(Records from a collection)
·····

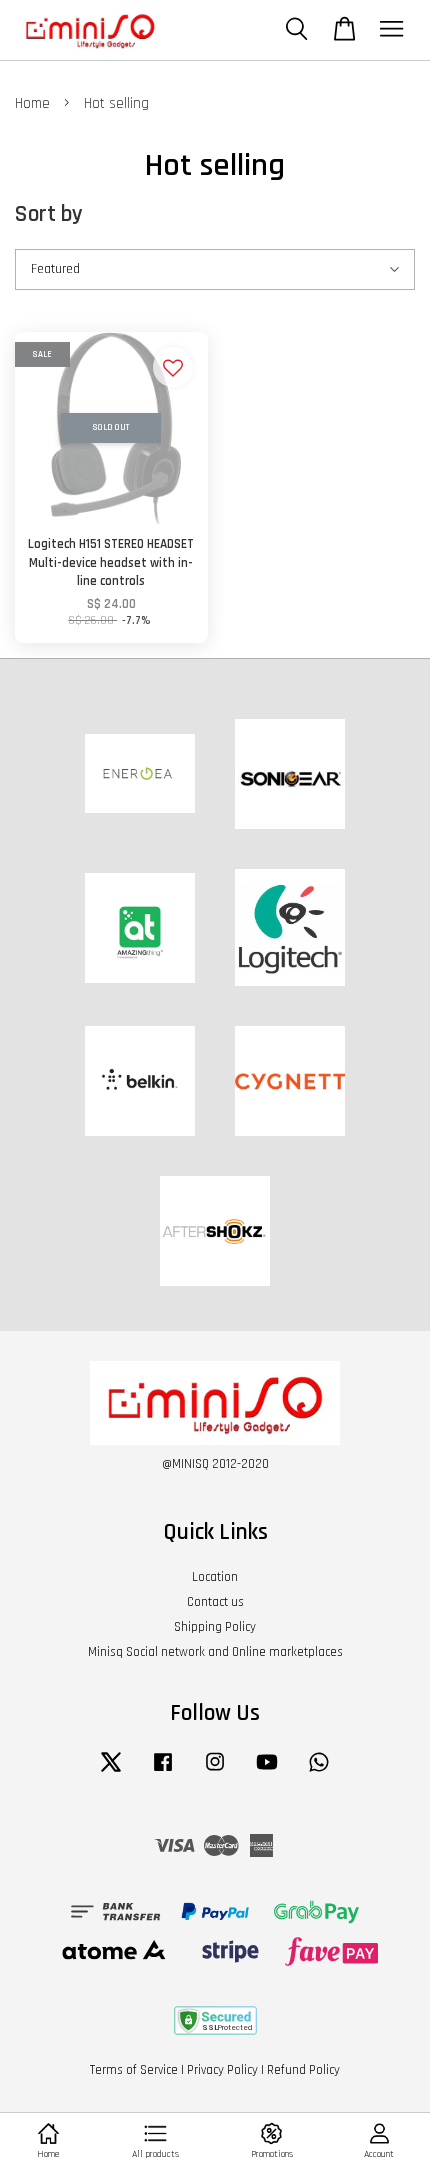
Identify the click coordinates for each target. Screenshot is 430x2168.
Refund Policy (303, 2070)
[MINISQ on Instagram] (215, 1772)
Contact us (215, 1602)
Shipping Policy (215, 1627)
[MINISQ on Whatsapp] (319, 1772)
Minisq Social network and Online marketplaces (215, 1652)
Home (32, 103)
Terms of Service (134, 2070)
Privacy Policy (222, 2070)
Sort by (49, 214)
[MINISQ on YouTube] (267, 1772)
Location (215, 1577)
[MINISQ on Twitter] (111, 1772)
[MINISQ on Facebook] (163, 1772)
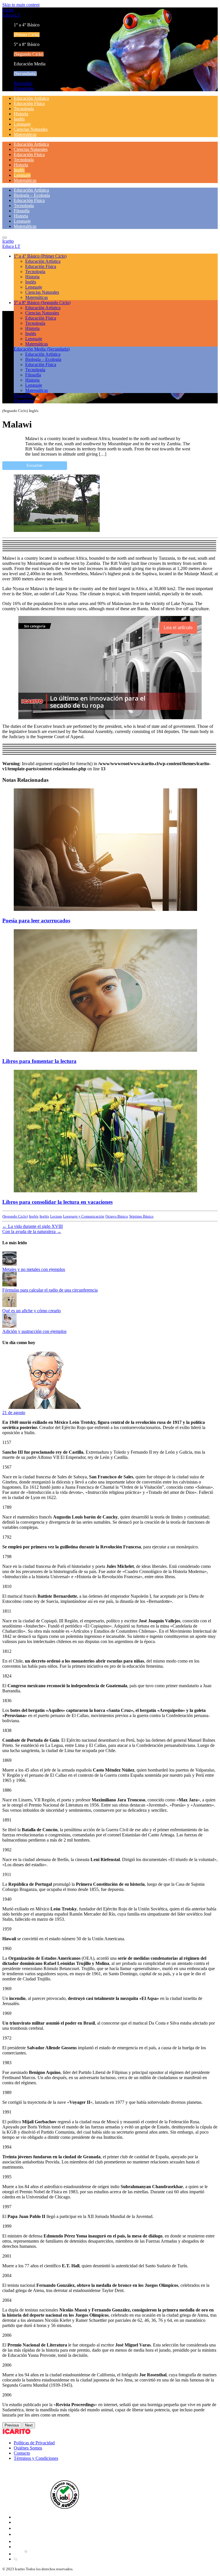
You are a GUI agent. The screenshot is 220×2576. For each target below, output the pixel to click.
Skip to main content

·····

# Task requirements
The answer should be exactly the lines from the one that contains "You are a GUI" through the end of the entries, both ends included, and nothing besides.

# Answer area
You are a GUI agent. The screenshot is 220×2576. For each target below, output the pixel to click.
Skip to main content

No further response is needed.